Academics challenge research that links diet soda to bigger waistlines
Published in the Journal of the American Geriatrics Society, the study had focused on 749 adults aged 65 years or older over a 10-year period and said it had found that regular diet soda drinkers added up to three inches to their waistlines, compared with non-regular drinkers.
While people who did not drink sodas regularly had an average of 0.80 inches added to their waistlines, people who drank an average of one can of diet soda every day, put on an extra three inches, it said.
However, St George’s Hospital NHS Trust principal dietitian Catherine Collins said the devil was in the study’s “missing detail”. As a dietitian, she said she was cynical of the study as it “carefully” avoided some points such as the main reason why middle aged or older people preferred low calorie soft drinks was because they may already be overweight and were trying to control their weight.

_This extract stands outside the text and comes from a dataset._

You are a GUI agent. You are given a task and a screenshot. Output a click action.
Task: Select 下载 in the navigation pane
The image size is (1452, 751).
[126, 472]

The study did not confirm that ‘diet drinks make you fat’, but simply confused correlation with causation, she said. She said that the authors justified their statement based on 10 year follow-up of only half of the original subject group (375 of 749) who were "able to provide information at follow up on diet, lifestyle and body weight and shape".
But when it came to body weight and storage of surplus calories, all foods (and drinks) count - “not necessarily that diet drinks were playing weird games with their metabolism to keep them fatter than they need to be, as the public may infer from the headline grabbing statement”.
Dr Nita Forouhi of the University of Cambridge also said further research was needed and that the study was not ready for translation into a public health message.
“This study does not establish that diet soda leads to accumulation of abdominal fat, due to current study limitations. Though the authors speculate that the higher waist girth is likely to represent the metabolically active deep visceral fat more so than the superficially located subcutaneous fat, they did not directly measure these, so it is unclear what type of “belly fat” would be associated with diet soda intakes,” she said.
British Soft Drinks Association director general Gavin Partington also said that the study did not establish causation. “In fact the authors look at people over 65 who are already at risk of weight gain and cardiovascular disease so there’s no basis to attribute their waistline to diet soft drinks.
“Indeed the body of evidence accords with common sense, that diet soft drinks can help to reduce calorie intake.”
The study
Mounting concerns over harmful health effects of sugar consumption over the past 30 years may have led to an increased intake of “non-nutritive sweeteners”, but “the prevalence of obesity has increased dramatically over this time”, the study said.
It added that its results were consistent with findings from other studies in which frequent consumption of diet soda was associated with heath concerns such as “greater incidence of overweight and obesity, diabetes and cardiovascular events”.
“In a striking dose-response relationship, increasing diet soda intake was associated with escalating abdominal obesity, a potential pathway for cardiometabolic risk in this ageing population,” it added.